Born and raised in a little mid-german village in the country by loving parents with a two year younger sister I was cradeled and happy. After loosing the father in my teenage years the mother alone was struggling to support us and the house we were born in. The moment I finished highschool I started nursing school in the big city of Frankfurt am Main living in the cheapest apartment available and carriyng my own weight while supporting my mother. After she sold the house and found a new partner and my little sister started university I found my love in another german speaking country and soon moved to austria to live with my partner who loves and supports me since, working as a registered nurse. The cardiology department was my first ward and after eigt years I wanted a challenge, so I started at an ICU. That Unit soon turned out to be the specialized Covid ICU of the hospital group I worked for. And Covid hit us hard. After some traumatic experiences I rediscovered my artistical side I left behind when joining the workforce. With over 30 years of age I began working with stoneware, the first contact with that material was in a rehabilitation facility. Since that moment I am hooked. All my emotions and my critical worldview just float into my artworks. I listen to the claybody to mold it into the shapes I want from it, testing and probing the capacities of the material, experimenting. If you havent worked with stoneware you cannot know what it is able to do. Magically in a process and relationship with the clay a story begins to form that your own hands are able to tell. The result is alsways fascinating to me. The result mirrors the facettes of toughts I have while creating this art. The result is always so full of movement and stories, criticism and emotion. Whatever hits me most when looking at the whole piece will be brought to light for other viewers by a combination of glaze (Widhalm stains mixed by myself to my individual liking), oxide wash and natural stoneware. Carved in the artpiece my stories remain whole if the kiln gods are willing. I require the use of another worspaces electrical kiln until its buscuit fired and finally done.

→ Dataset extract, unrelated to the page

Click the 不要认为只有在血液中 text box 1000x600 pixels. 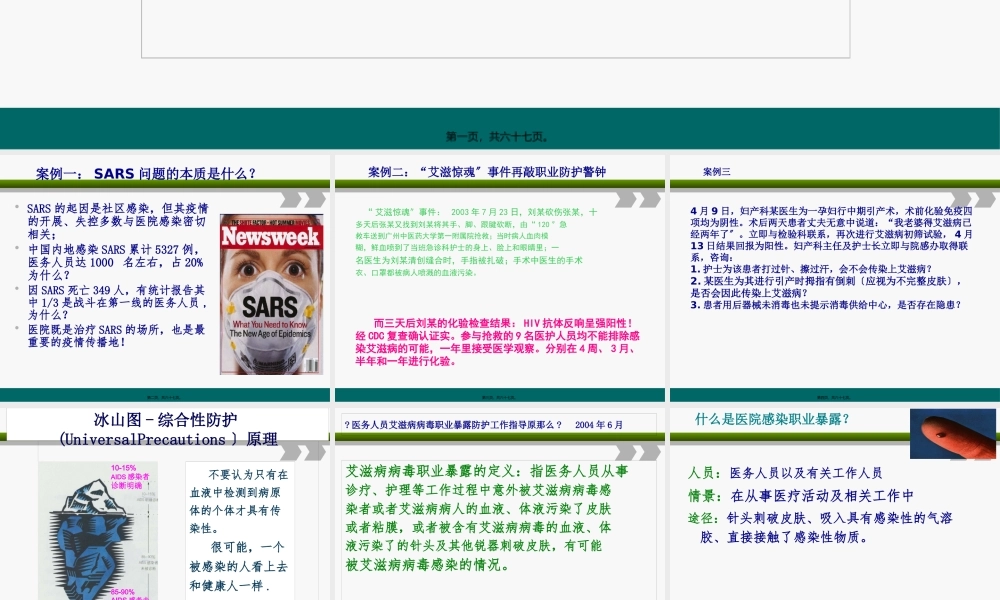[x=239, y=529]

Only this year I started my own business, before that my art was "just" a hobby for me. I have not won any prizes yet nor did anyone important recognize my work. The only thing I know is that those pieces are my life and my ardour and the passion I feel in those thousands of workshop hours is different than anything else I experienced before. I am so thankful to be able to create these artworks with my own two hands and can sometimes be in awe of my own creations.
I hope that this wave of emotions hits you like a fresh seabreeze the moment you look at those artpieces I wonder about every day.